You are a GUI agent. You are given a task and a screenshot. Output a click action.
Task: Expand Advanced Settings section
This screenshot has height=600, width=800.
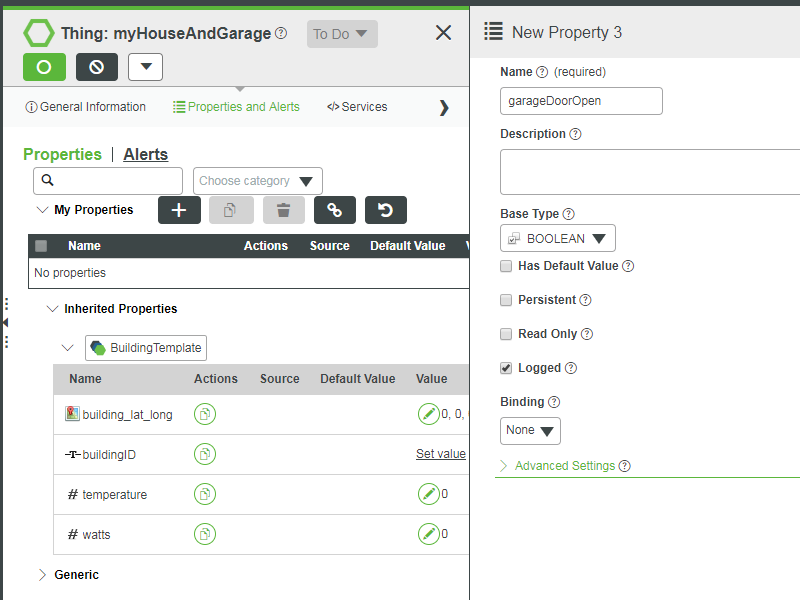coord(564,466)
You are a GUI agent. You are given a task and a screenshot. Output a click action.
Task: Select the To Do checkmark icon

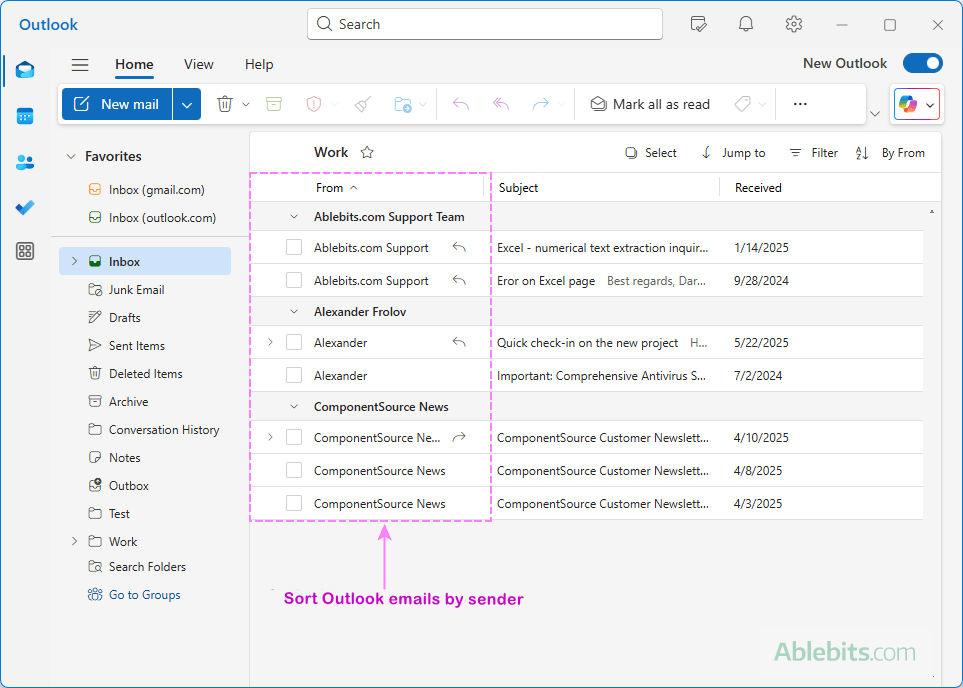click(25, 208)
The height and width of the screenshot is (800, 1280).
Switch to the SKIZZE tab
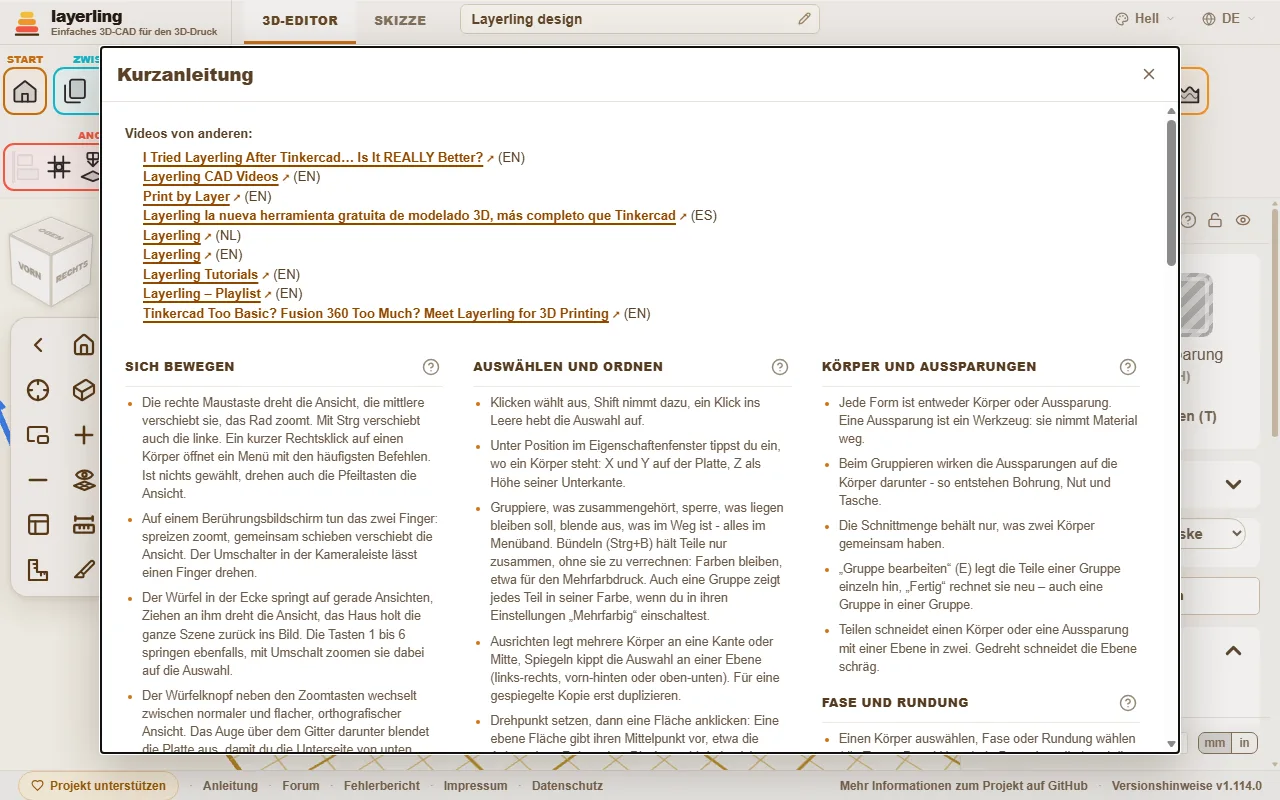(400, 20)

┄┄┄┄┄┄┄┄┄┄┄┄┄┄┄┄┄┄┄┄

### [SET TASK]
Could you arrange all of the records above as a two-column CSV headed instruction and coordinates, one row per record, with each value in a single quoted field, line breaks replaced by spaces, and the pictures left out?

### [RESPONSE TO THE EXERCISE]
instruction,coordinates
"You are a GUI agent. You are given a task and a screenshot. Output a click action. Task: Expand Advanced Settings section This screenshot has height=600, width=800.","coord(564,466)"
"You are a GUI agent. You are given a task and a screenshot. Output a click action. Task: Select the To Do checkmark icon","click(25, 208)"
"The height and width of the screenshot is (800, 1280). Switch to the SKIZZE tab","(400, 20)"